> RECORDS:
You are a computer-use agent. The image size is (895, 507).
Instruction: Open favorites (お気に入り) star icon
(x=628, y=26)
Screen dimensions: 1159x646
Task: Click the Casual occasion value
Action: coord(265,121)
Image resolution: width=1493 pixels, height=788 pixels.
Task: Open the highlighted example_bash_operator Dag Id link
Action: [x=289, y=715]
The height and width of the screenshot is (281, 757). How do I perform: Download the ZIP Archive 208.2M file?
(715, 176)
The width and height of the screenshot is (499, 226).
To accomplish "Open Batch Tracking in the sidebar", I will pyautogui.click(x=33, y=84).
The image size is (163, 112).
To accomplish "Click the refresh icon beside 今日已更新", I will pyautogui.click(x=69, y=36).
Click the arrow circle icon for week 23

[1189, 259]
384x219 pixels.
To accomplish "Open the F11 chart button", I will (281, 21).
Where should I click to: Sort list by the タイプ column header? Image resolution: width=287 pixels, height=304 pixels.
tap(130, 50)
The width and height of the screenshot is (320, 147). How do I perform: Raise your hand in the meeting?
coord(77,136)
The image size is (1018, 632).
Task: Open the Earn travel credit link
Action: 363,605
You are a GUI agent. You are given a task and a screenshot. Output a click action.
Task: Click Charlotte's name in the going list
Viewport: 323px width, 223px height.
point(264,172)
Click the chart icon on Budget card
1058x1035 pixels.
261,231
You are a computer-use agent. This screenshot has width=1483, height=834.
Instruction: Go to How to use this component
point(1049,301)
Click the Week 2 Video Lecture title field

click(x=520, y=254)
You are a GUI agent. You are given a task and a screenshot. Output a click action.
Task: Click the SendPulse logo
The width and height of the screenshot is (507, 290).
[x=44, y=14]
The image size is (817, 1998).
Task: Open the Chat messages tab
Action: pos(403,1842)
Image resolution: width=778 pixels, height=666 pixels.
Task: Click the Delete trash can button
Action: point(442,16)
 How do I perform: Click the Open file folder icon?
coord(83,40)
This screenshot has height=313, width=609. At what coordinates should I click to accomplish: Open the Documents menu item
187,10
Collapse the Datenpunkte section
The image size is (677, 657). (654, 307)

> WHAT IS BEING ASKED:
Gather every line in the material above that contains the string "pyautogui", treating uppercase and lowercase letters as different.

> RESULT FOR THIS TASK:
To accomplish "Open Batch Tracking in the sidebar", I will pyautogui.click(x=33, y=84).
To accomplish "Click the refresh icon beside 今日已更新", I will pyautogui.click(x=69, y=36).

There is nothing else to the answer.